TASK INSTRUCTIONS
Reproduce verbatim every line from the one that includes "The image size is (1920, 1200)." to the closing line of the entries; omit everything before it.

--------------------

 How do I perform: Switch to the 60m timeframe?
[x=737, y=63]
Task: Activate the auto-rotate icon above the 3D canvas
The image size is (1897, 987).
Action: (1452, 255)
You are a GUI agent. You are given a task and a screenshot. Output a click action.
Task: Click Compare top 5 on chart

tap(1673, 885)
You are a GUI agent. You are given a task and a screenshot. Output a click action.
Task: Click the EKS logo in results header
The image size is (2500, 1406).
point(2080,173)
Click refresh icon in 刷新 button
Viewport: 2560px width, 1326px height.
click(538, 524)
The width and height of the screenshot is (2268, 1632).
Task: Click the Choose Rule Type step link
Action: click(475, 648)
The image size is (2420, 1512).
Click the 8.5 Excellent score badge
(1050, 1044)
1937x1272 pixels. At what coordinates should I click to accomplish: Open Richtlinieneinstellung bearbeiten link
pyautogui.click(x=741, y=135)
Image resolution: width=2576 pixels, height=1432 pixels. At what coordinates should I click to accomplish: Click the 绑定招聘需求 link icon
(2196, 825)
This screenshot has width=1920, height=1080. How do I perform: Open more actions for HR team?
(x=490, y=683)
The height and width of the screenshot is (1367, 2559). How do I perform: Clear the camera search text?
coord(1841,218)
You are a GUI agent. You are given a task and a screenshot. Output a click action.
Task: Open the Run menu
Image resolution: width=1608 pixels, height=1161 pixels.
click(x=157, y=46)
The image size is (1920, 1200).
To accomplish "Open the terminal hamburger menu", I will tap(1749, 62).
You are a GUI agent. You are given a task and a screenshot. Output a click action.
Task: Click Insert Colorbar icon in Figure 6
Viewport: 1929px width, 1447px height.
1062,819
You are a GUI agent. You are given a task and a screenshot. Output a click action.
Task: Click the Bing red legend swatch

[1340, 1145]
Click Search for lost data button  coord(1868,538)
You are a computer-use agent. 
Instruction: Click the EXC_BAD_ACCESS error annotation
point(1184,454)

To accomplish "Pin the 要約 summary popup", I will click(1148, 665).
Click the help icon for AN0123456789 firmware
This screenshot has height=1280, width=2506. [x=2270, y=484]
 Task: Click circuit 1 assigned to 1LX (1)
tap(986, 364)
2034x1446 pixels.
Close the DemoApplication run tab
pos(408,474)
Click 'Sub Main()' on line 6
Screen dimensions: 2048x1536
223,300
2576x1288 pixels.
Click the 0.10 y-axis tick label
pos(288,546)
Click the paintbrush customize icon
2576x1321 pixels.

--------------------

ANSWER SECTION
The image size is (1920, 1200).
To accomplish "Open the terminal hamburger menu", I will tap(1749, 62).
You are a GUI agent. You are given a task and a screenshot. Output a click action.
Task: Click Insert Colorbar icon in Figure 6
Viewport: 1929px width, 1447px height.
1062,819
You are a GUI agent. You are given a task and a screenshot. Output a click action.
Task: Click the Bing red legend swatch

[1340, 1145]
Click Search for lost data button  coord(1868,538)
You are a computer-use agent. 
Instruction: Click the EXC_BAD_ACCESS error annotation
point(1184,454)

To accomplish "Pin the 要約 summary popup", I will click(1148, 665).
Click the help icon for AN0123456789 firmware
This screenshot has height=1280, width=2506. [x=2270, y=484]
 Task: Click circuit 1 assigned to 1LX (1)
tap(986, 364)
2034x1446 pixels.
Close the DemoApplication run tab
pos(408,474)
Click 'Sub Main()' on line 6
Screen dimensions: 2048x1536
223,300
2576x1288 pixels.
Click the 0.10 y-axis tick label
pos(288,546)
Click the paintbrush customize icon
2576x1321 pixels.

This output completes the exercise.